Par Joie Des Mots
Par Yann Fiévet
Il n’a pas fallu attendre bien longtemps pour qu’Emmanuel Macron, fort d’une écrasante majorité parlementaire et d’une vision toute personnelle du mandat présidentiel, tombe dans l’abus de pouvoir caractérisé. Le fait, nommé « affaire Benalla », qu’il faut requalifiée eu égard à son incontestable gravité, est ainsi survenue à peine un an après l’arrivée du nouveau Président de la République à L’Élysée. Oui, c’est bien à L’Élysée que s’est dessiné cet épisode tragi-comique de la macronie.

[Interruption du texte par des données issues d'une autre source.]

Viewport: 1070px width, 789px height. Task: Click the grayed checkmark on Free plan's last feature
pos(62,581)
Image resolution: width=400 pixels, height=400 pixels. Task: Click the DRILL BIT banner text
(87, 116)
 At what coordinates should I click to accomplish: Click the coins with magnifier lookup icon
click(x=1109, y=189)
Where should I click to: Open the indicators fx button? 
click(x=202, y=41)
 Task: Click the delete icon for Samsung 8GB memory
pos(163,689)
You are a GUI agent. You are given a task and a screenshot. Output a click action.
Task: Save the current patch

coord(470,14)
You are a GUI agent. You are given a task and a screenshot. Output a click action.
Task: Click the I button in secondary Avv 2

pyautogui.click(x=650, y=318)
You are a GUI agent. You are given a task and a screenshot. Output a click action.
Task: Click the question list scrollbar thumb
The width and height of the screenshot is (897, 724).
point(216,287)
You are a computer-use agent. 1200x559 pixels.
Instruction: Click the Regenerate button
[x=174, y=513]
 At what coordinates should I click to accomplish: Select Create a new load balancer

Nous savions depuis le début de l’expérience macronienne que derrière la volonté de réformes menées grand train et adoptées grâce à la pitoyable béatitude des « marcheurs » occupant le Palais Bourbon se cachait un autoritarisme bon teint. Emmanuel Macron paraît patelin, il est profondément d’une grande raideur. Quand le mécontentement et la désespérance impuissante que provoque l’enfilade des réformes imposées prit de l’ampleur l’autoritarisme latent est sorti de l’ombre. L’affaire Benalla est tout sauf un fait divers qu’il conviendrait d’isoler comme s’il s’agissait d’une peccadille.